**REQUIRED WORK:**
Reproduce the forum thread about "Fatwood" fire starters below word for word, from its first line to its last.

**SOURCE TEXT:**
Title: "Fatwood" Fire Starters--what kinda wood are they?
Post by: Paschale on November 29, 2005, 11:51:15 PM
This is the second year that I've used "Fatwood" Fire Starters from Menard's.  They work great, but I'm really curious what kind of wood they are.  They state on the package that it's a naturally highly resinous tree.  It seems to me it has to be some sort of an exotic/tropical tree, because I can't think of a tree in North America that is anything like this (of course I don't know much!).  Anybody know what species these puppies are made from?  I'd hate to see a forest fire of those!  Part of me wonders if they soak them in something before packaging, but they state that it's 100% natural.  I guess if you soaked them in lard, that'd be 100% natural too, and they'd light up real nice.  ;)

Does someone know what that wood is most likely to be?
Title: Re: "Fatwood" Fire Starters--what kinda wood are they?
Post by: Radar67 on November 29, 2005, 11:55:04 PM
Down South, we call it fat lighter. It is basically a pine stump. The resins rise and set in the wood during the decay process. Not all pines produce lighter.

Help me out guys, I know what it is, but not all the fine details. I hope this is close.

Stew
Title: Re: "Fatwood" Fire Starters--what kinda wood are they?
Post by: woodbowl on November 30, 2005, 01:04:45 AM
Your right Stew ................ fat lighter, fat lighterd, lighter knot.  There is a little bit up north in injured pine trees. I've heard northerners call it pitch wood.
Title: Re: "Fatwood" Fire Starters--what kinda wood are they?
Post by: Paul_H on November 30, 2005, 01:23:09 AM
We get pitchy Douglas fir that we use,same as fat lighter but we call it nookie wood.
It's really common in an old wind shook tree.
Title: Re: "Fatwood" Fire Starters--what kinda wood are they?
Post by: Don K on November 30, 2005, 03:05:30 AM
Most of the fat lighter found down in the south comes from old growth longleaf pines. These trees grew very slow therefore having a tight ring pattern. Extremely heavy dense logs with a large amount of resin in the tree. These trees would be slashed and the resin collected to make turpentine.

**COLLECTED MATERIAL:**
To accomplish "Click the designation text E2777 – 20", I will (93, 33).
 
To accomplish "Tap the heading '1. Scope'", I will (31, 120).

**EXPECTED ANSWER:**
Title: "Fatwood" Fire Starters--what kinda wood are they?
Post by: Paschale on November 29, 2005, 11:51:15 PM
This is the second year that I've used "Fatwood" Fire Starters from Menard's.  They work great, but I'm really curious what kind of wood they are.  They state on the package that it's a naturally highly resinous tree.  It seems to me it has to be some sort of an exotic/tropical tree, because I can't think of a tree in North America that is anything like this (of course I don't know much!).  Anybody know what species these puppies are made from?  I'd hate to see a forest fire of those!  Part of me wonders if they soak them in something before packaging, but they state that it's 100% natural.  I guess if you soaked them in lard, that'd be 100% natural too, and they'd light up real nice.  ;)

Does someone know what that wood is most likely to be?
Title: Re: "Fatwood" Fire Starters--what kinda wood are they?
Post by: Radar67 on November 29, 2005, 11:55:04 PM
Down South, we call it fat lighter. It is basically a pine stump. The resins rise and set in the wood during the decay process. Not all pines produce lighter.

Help me out guys, I know what it is, but not all the fine details. I hope this is close.

Stew
Title: Re: "Fatwood" Fire Starters--what kinda wood are they?
Post by: woodbowl on November 30, 2005, 01:04:45 AM
Your right Stew ................ fat lighter, fat lighterd, lighter knot.  There is a little bit up north in injured pine trees. I've heard northerners call it pitch wood.
Title: Re: "Fatwood" Fire Starters--what kinda wood are they?
Post by: Paul_H on November 30, 2005, 01:23:09 AM
We get pitchy Douglas fir that we use,same as fat lighter but we call it nookie wood.
It's really common in an old wind shook tree.
Title: Re: "Fatwood" Fire Starters--what kinda wood are they?
Post by: Don K on November 30, 2005, 03:05:30 AM
Most of the fat lighter found down in the south comes from old growth longleaf pines. These trees grew very slow therefore having a tight ring pattern. Extremely heavy dense logs with a large amount of resin in the tree. These trees would be slashed and the resin collected to make turpentine.